BCA Mati Suri

0
115

TALAUD, nyiurtimes.com – Camat Miangas Sepno Lantaa menerangkan, border crossing agreement ( BCA) di Kecamatan Miangas, Kabupaten Kepulauan Talaud, sampai saat ini diakui keberadaanya sebagai check point. Seperti diketahui, BCA merupakan pintu masuk hubungan dagang antara Indonesia dengan Filipina. “Namun keberadaannya saat ini seperti mati suri,” ujarnya.

Karenanya, kata Lantaa, untuk mempercepat laju pertumbuhan ekonomi masyarakat  di wilayahnya, transaksi dagang lewat BCA  haruslah kembali digairahkan, sebagaimana semangat Border Trade Area ( BTA) yang saat ini sedang digalakkan.
”  sangat disayangkan apabila kita ingin membangun hubungan bilateral antara kedua Negara, tapi justru di Miangas saat ini macet. Kami meminta kepada pihak terkait untuk lebih memperhatikan regulasi – regulasi menyangkut BCA.  Karena kendala, ketika saudara – saudara kita dari Filipina yang mau berkunjung ke Miangas agak ketakutan dan enggan hadir karena ada beberapa oknum yang mempersulit,” katanya.

Perangkat BCA seperti keimigrasian, bea cukai, perwakilan Filipina dan unsur terkait menurut Lantaa masih lengkap.

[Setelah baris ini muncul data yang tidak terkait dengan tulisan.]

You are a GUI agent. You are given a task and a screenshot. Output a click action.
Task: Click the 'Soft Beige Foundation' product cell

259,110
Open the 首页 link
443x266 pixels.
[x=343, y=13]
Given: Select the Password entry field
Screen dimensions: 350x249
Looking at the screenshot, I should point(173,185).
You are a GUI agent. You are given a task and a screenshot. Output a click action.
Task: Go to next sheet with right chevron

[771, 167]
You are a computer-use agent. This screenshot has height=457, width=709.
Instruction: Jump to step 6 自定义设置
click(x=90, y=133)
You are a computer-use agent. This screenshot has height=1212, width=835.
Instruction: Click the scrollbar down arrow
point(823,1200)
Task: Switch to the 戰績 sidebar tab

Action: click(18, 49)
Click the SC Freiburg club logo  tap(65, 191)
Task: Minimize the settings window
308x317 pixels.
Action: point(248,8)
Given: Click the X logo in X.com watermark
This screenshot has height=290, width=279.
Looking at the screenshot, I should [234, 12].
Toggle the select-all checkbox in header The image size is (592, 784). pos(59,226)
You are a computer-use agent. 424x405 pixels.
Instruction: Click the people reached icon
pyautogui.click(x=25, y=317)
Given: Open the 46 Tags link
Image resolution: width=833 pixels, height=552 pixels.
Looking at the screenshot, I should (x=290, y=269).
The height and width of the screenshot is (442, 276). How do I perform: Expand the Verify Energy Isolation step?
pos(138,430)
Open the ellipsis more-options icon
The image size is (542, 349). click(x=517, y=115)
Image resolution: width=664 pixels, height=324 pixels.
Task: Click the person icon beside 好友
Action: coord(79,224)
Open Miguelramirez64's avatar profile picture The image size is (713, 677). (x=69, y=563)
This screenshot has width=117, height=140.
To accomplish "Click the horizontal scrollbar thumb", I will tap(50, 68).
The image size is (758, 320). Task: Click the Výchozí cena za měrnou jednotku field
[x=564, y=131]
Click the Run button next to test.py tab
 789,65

Hanya saja belum kembali diaktifkan.”Check point yang paling produktif sekarang adalah Pulau Marore di Kabupaten Sangihe. Hubungan dagang mereka dengan Filipina berlansung secara terus menerus atau kontinue yang berdampak positif bagi peningkatan ekonomi masyarakat di sana. Untuk Miangas, kami meminta kepada pimpinan yang lebih tinggi untuk mengaktifkan kembali tim BCA,” tandasnya.